▶ **Excerpted records**:
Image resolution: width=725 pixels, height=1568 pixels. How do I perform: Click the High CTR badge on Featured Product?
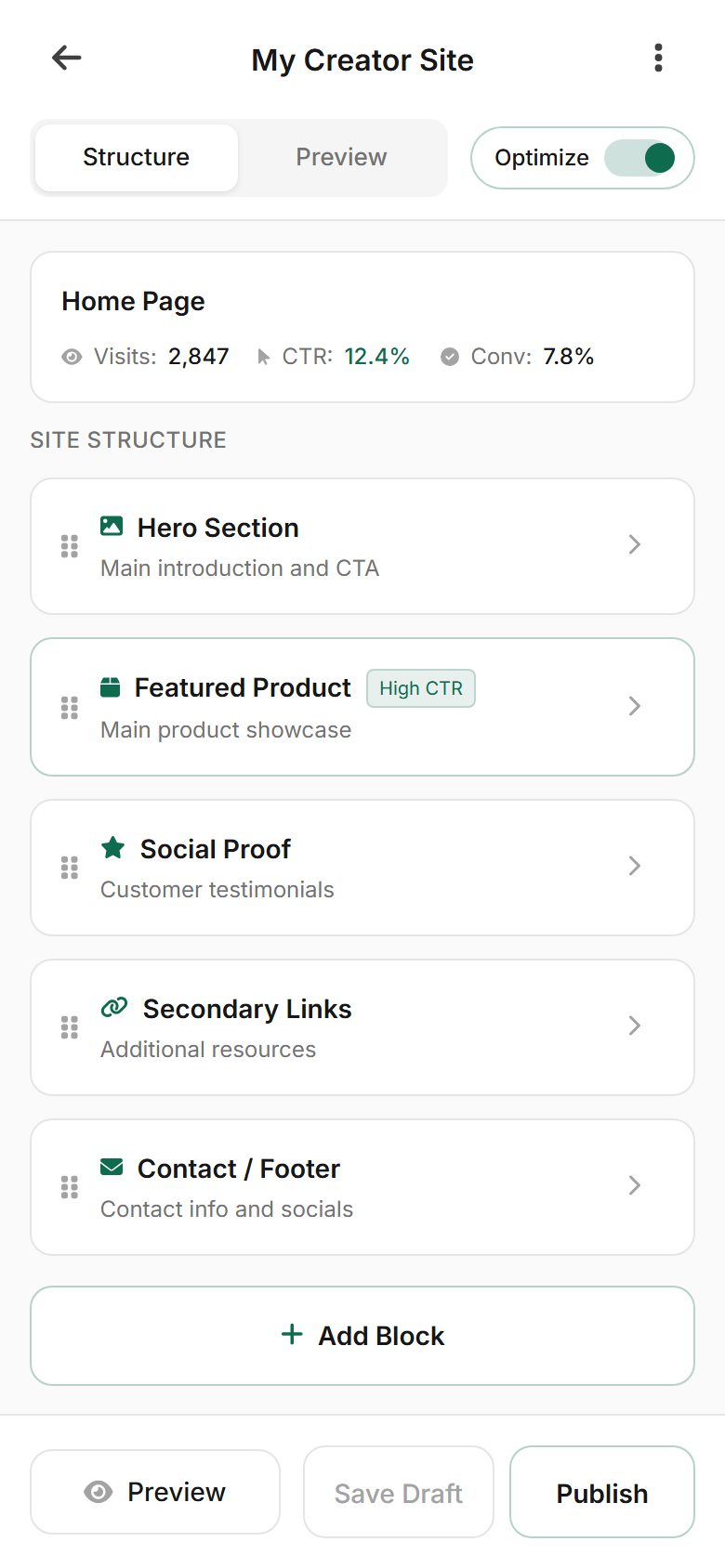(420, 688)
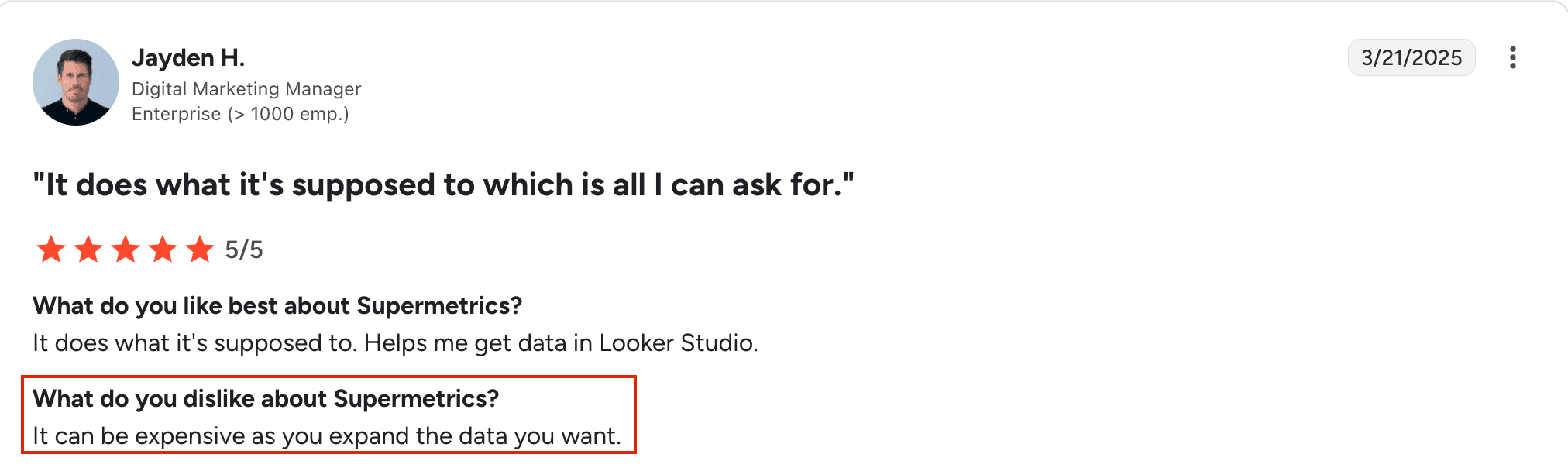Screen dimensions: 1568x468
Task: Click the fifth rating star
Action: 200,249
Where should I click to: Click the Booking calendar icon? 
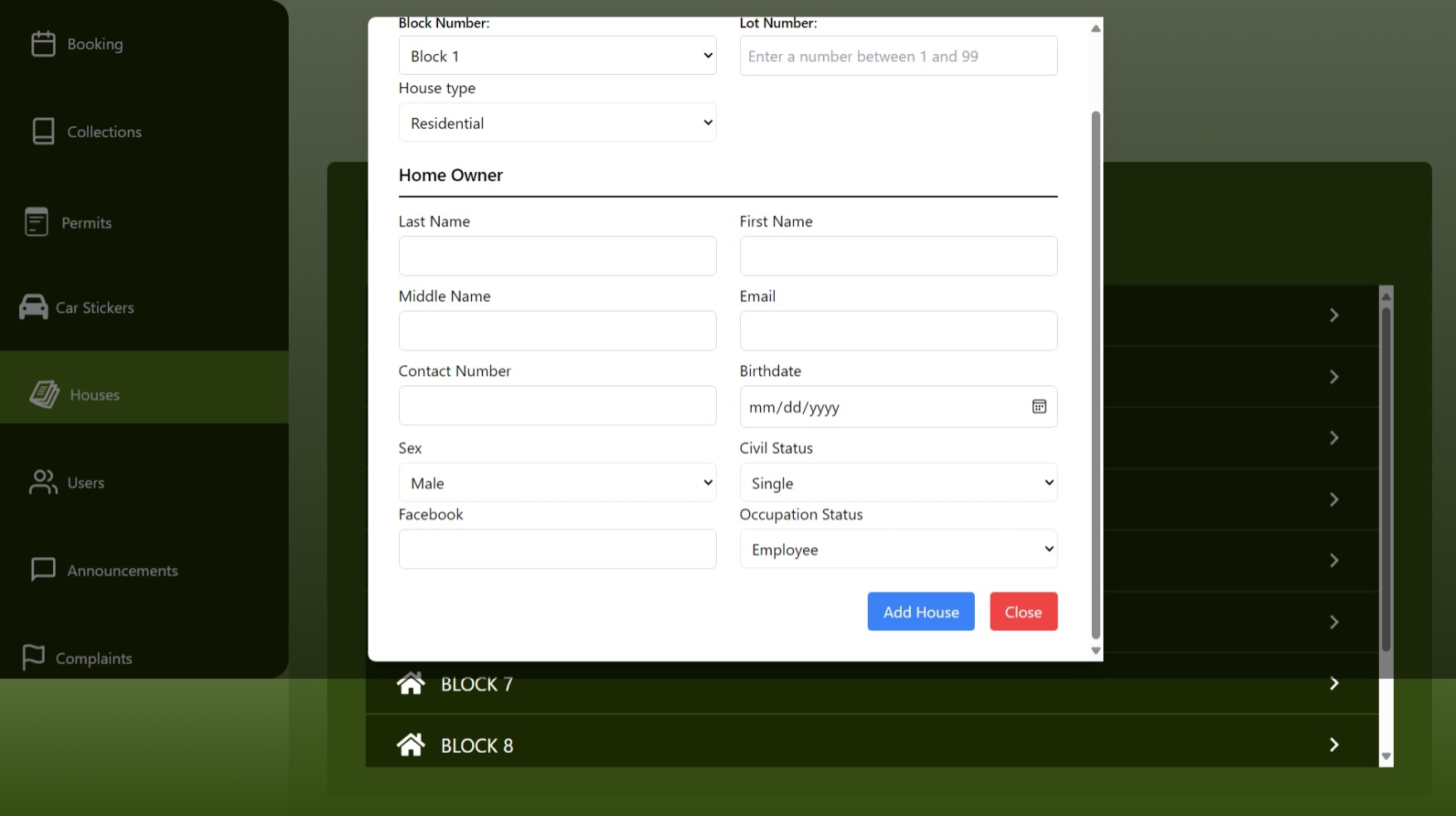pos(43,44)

...

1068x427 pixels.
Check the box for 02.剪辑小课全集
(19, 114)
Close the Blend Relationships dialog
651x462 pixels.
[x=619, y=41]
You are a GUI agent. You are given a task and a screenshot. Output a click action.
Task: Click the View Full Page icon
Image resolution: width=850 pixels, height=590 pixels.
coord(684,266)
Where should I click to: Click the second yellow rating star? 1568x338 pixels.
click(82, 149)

--

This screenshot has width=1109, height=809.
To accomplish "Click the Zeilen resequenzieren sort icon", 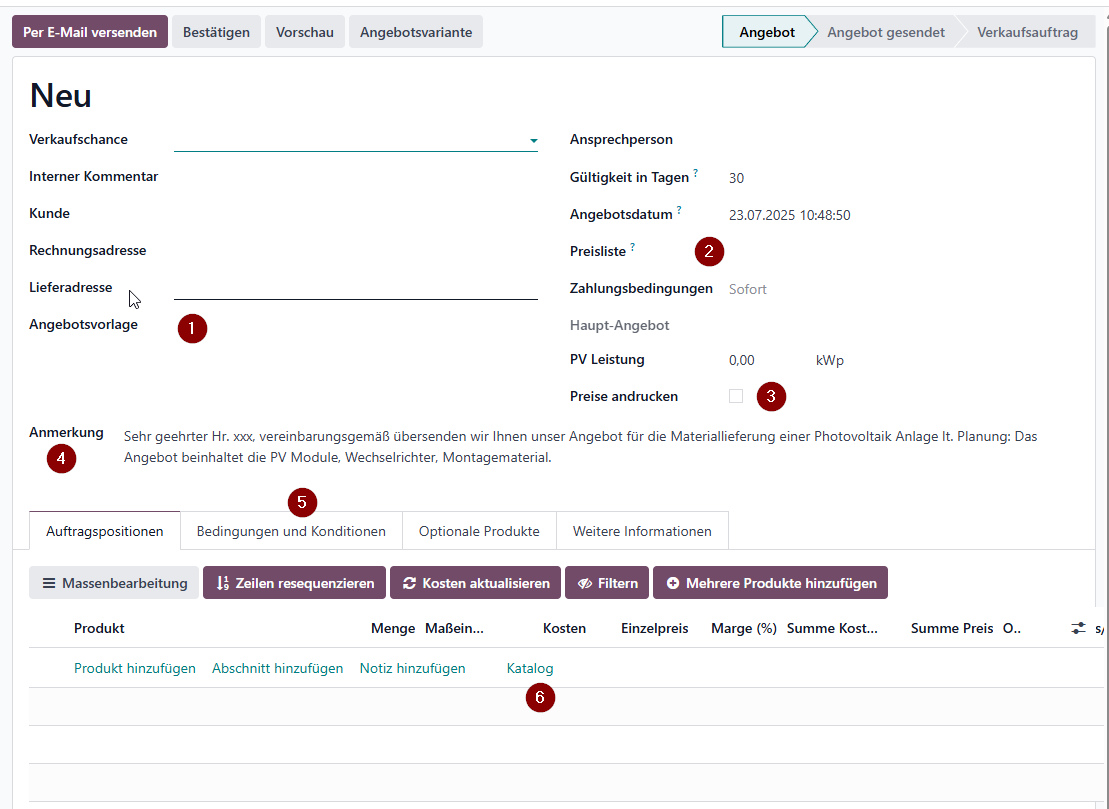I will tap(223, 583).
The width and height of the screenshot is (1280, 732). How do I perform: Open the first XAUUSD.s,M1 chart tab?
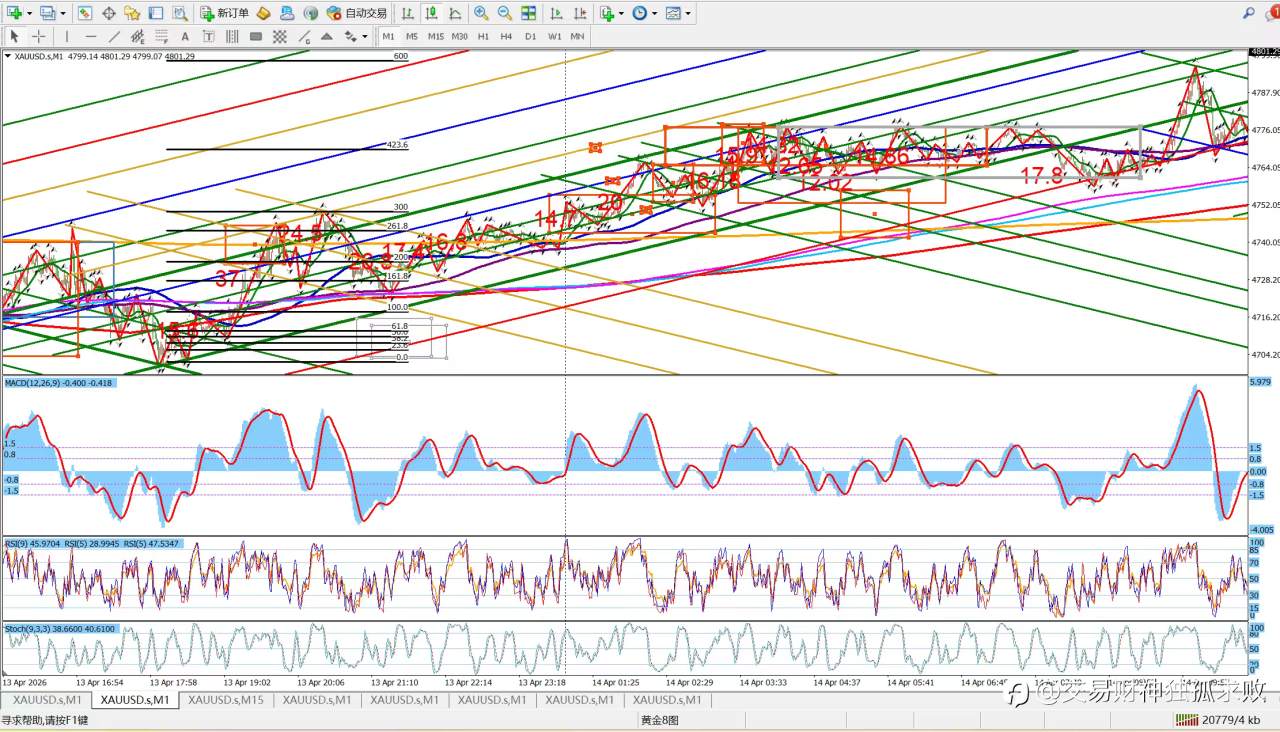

▶ **What the task asks**:
What lines hold the string "screenshot"? Pick them out of the data.

▶ **Answer to this task**:
You are a GUI agent. You are given a task and a screenshot. Output a click action.
This screenshot has width=1109, height=809.
The width and height of the screenshot is (1280, 732). How do I perform: Open the first XAUUSD.s,M1 chart tab?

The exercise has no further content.